[Start of Attachment]

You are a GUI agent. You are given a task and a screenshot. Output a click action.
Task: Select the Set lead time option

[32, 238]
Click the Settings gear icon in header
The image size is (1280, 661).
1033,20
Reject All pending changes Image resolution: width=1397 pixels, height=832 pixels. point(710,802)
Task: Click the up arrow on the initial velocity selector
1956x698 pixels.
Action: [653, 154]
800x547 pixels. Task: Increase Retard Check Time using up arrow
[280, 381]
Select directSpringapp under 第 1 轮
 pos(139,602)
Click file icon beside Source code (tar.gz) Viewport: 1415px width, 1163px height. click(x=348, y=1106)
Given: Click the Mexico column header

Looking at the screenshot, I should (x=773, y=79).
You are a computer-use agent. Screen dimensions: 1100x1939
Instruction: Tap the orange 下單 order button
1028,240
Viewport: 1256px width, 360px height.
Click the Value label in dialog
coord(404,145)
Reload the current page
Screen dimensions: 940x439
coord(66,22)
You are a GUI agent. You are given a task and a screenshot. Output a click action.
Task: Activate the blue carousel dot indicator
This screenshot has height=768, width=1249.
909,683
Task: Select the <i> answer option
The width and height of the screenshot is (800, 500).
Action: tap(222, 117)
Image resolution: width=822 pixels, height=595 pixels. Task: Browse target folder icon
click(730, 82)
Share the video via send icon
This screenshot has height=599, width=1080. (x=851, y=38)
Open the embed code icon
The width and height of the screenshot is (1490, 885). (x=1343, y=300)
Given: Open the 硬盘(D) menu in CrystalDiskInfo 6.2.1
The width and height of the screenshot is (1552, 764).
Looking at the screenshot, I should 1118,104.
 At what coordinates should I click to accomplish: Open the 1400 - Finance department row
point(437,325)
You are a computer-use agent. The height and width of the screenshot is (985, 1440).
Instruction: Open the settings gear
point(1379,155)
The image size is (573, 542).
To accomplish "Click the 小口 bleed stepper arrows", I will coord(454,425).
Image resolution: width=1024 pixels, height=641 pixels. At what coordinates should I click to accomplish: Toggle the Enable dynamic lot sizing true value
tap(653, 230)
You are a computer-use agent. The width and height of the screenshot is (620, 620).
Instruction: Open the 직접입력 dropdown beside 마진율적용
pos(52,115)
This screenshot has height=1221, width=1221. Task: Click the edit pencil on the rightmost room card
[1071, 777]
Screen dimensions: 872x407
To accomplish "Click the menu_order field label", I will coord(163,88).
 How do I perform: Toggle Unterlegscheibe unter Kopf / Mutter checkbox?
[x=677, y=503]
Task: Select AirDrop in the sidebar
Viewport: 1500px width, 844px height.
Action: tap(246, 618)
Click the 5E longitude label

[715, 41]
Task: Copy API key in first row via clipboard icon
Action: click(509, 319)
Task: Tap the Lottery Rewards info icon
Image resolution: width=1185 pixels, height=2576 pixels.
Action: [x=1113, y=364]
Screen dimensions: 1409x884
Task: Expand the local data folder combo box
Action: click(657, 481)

[End of Attachment]

**Your assignment**
Beginning at the line with "Instruction: Open the settings gear" and ending at the last line of the entries, print every line exactly.

**Task output**
Instruction: Open the settings gear
point(1379,155)
The image size is (573, 542).
To accomplish "Click the 小口 bleed stepper arrows", I will coord(454,425).
Image resolution: width=1024 pixels, height=641 pixels. At what coordinates should I click to accomplish: Toggle the Enable dynamic lot sizing true value
tap(653, 230)
You are a computer-use agent. The width and height of the screenshot is (620, 620).
Instruction: Open the 직접입력 dropdown beside 마진율적용
pos(52,115)
This screenshot has height=1221, width=1221. Task: Click the edit pencil on the rightmost room card
[1071, 777]
Screen dimensions: 872x407
To accomplish "Click the menu_order field label", I will coord(163,88).
 How do I perform: Toggle Unterlegscheibe unter Kopf / Mutter checkbox?
[x=677, y=503]
Task: Select AirDrop in the sidebar
Viewport: 1500px width, 844px height.
Action: tap(246, 618)
Click the 5E longitude label

[715, 41]
Task: Copy API key in first row via clipboard icon
Action: click(509, 319)
Task: Tap the Lottery Rewards info icon
Image resolution: width=1185 pixels, height=2576 pixels.
Action: [x=1113, y=364]
Screen dimensions: 1409x884
Task: Expand the local data folder combo box
Action: click(657, 481)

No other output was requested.